Your call would then return a null value. Yet, a singleton value would have been created. However, sub-sequent calls may still get a null value.

As suggested, using a volatile would introduce new memory barrier. Another common solution is to capture the read value and return it.

 public Helper getHelper() {
    Helper singleton = helper;
    if (singleton == null) {
      synchronized (this) {
        singleton = helper;
        if (singleton == null) {
          singleton = new Helper(42);
          helper = singleton;
        }
      }
    }

    return singleton;
  }

As your rely on a local variable, there is nothing to reorder. Everything is happening in the same thread.
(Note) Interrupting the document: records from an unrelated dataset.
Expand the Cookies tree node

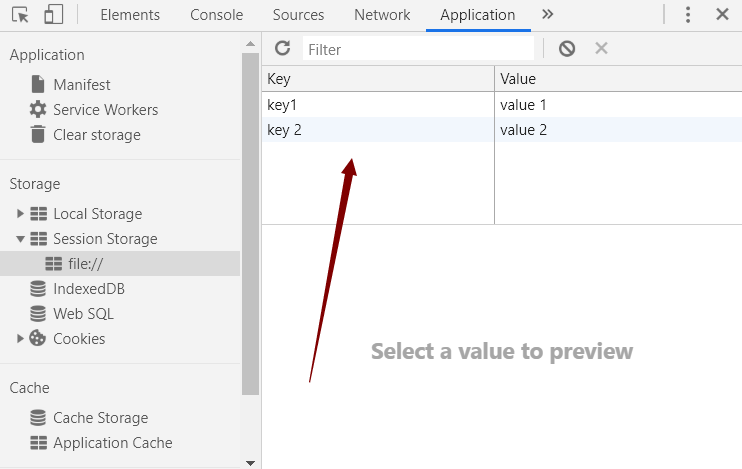[20, 339]
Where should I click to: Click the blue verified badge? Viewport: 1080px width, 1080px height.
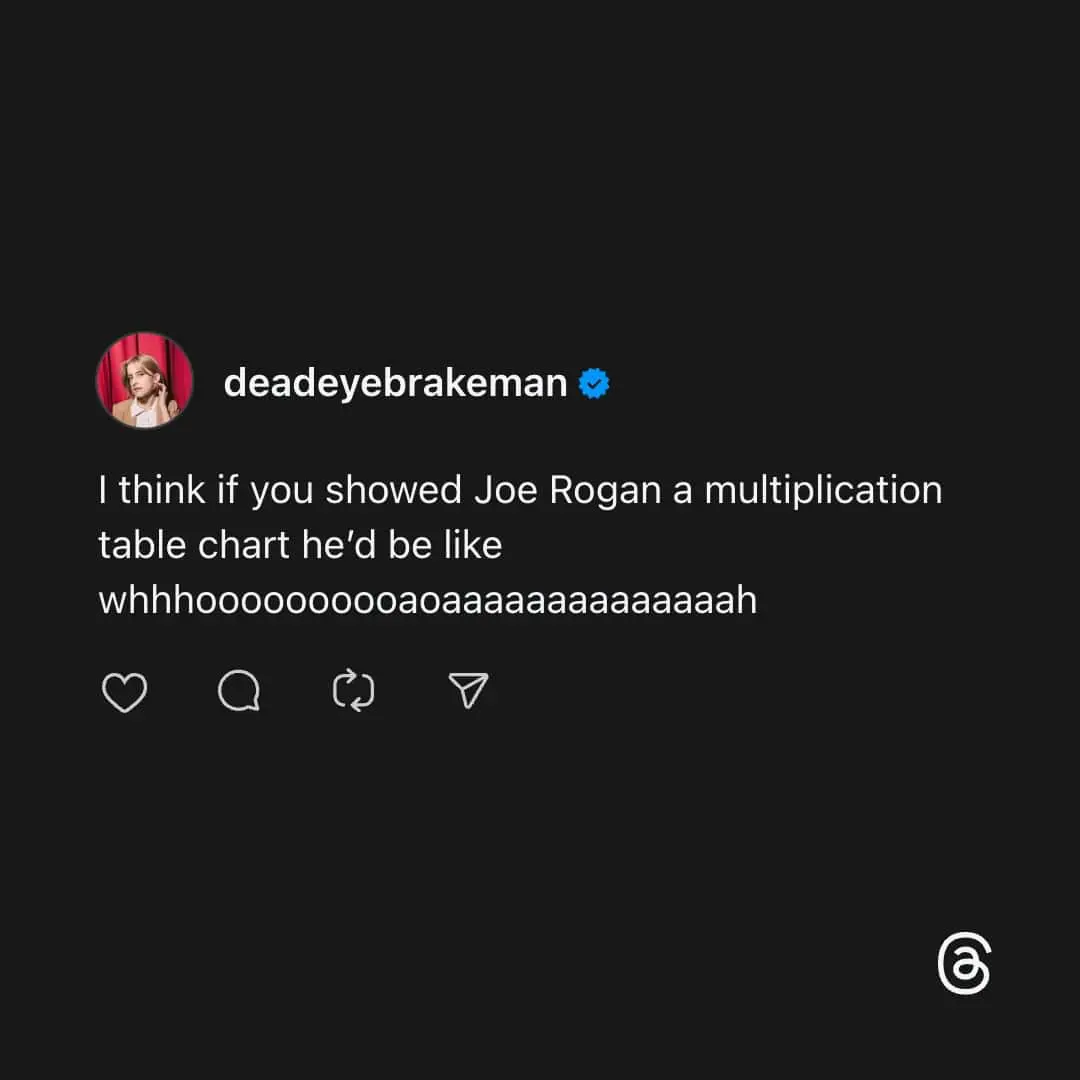coord(594,384)
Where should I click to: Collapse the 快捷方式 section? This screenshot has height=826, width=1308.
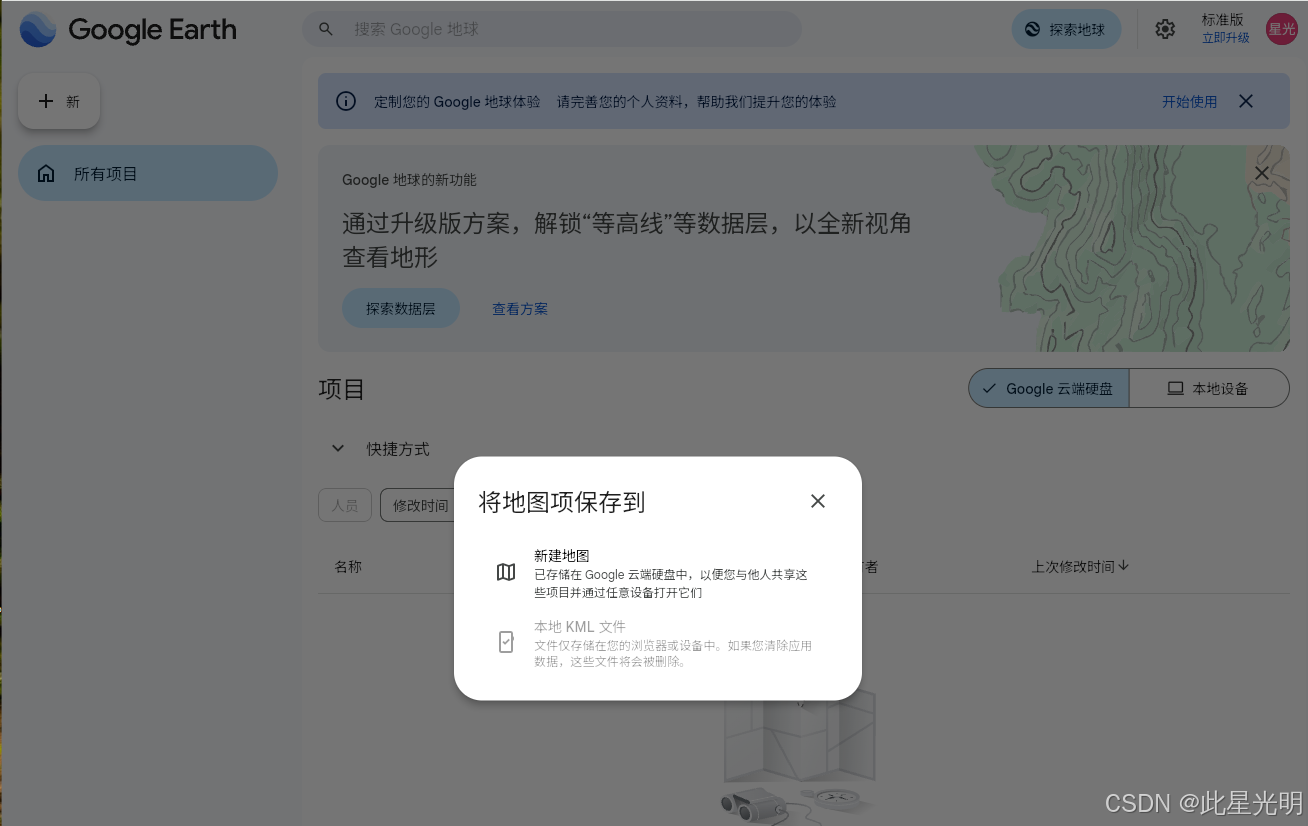click(x=337, y=448)
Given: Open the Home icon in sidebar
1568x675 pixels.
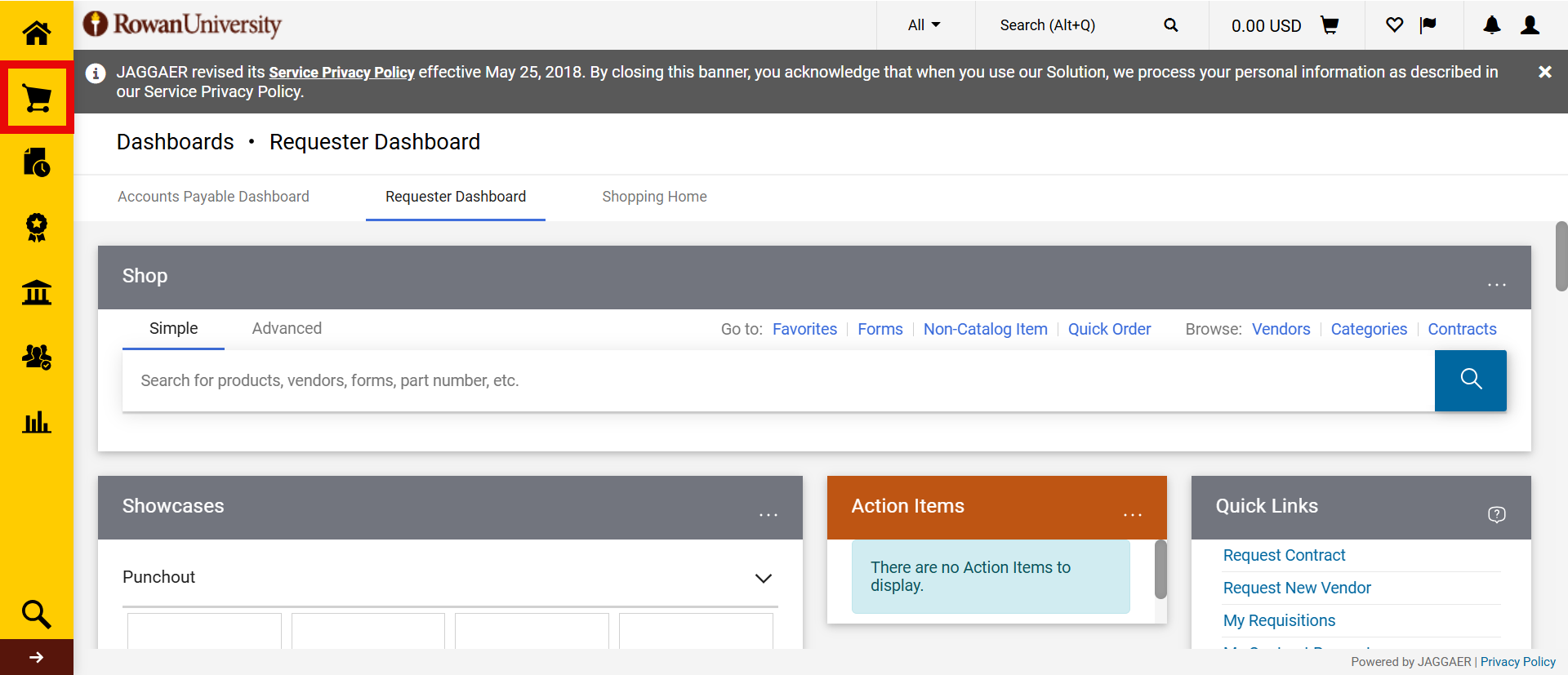Looking at the screenshot, I should (37, 33).
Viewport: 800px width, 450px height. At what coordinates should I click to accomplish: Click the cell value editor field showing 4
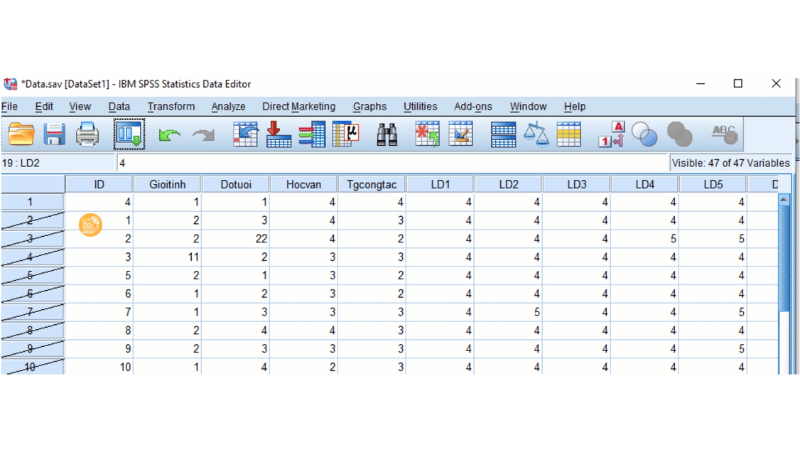[x=390, y=162]
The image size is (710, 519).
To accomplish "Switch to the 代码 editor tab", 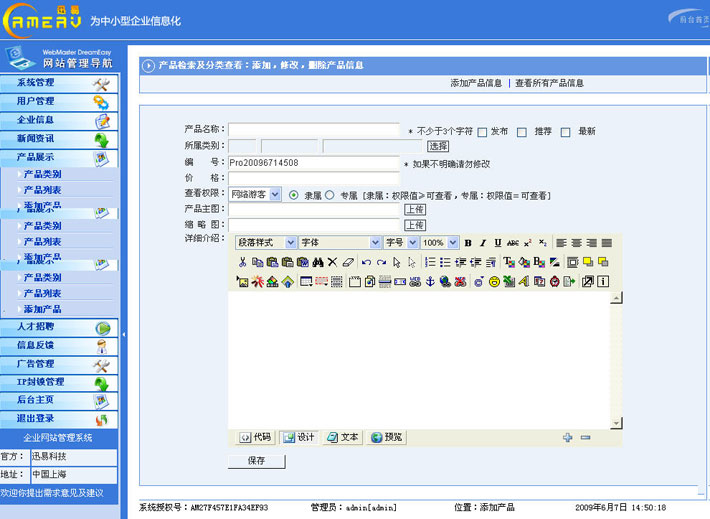I will click(x=255, y=437).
No, there's no any transitive relationship between those reads. synchornized only guarantees visibility of changes that were made within synchronized blocks of the same lock. In this case all reads do not use the synchronized blocks on the same lock, hence this is flawed and visibility is not guaranteed.

Because there is no locking once the field is initialized, it is critical that the field be declared volatile . This will ensure the visibility.

private volatile Helper helper = null;

It's all explained here https://shipilev.net/blog/2014/safe-public-construction/#_singletons_and_singleton_factories , the issue simple.

... Notice that we do several reads of instance in this code, and at least "read 1" and "read 3" are the reads without any synchronization ... Specification-wise, as mentioned in happens-before consistency rules, a read action can observe the unordered write via the race. This is decided for each read action, regardless what other actions have already read the same location. In our example, that means that even though "read 1" could read non-null instance, the code then moves on to returning it, then it does another racy read, and it can read a null instance, which would be returned!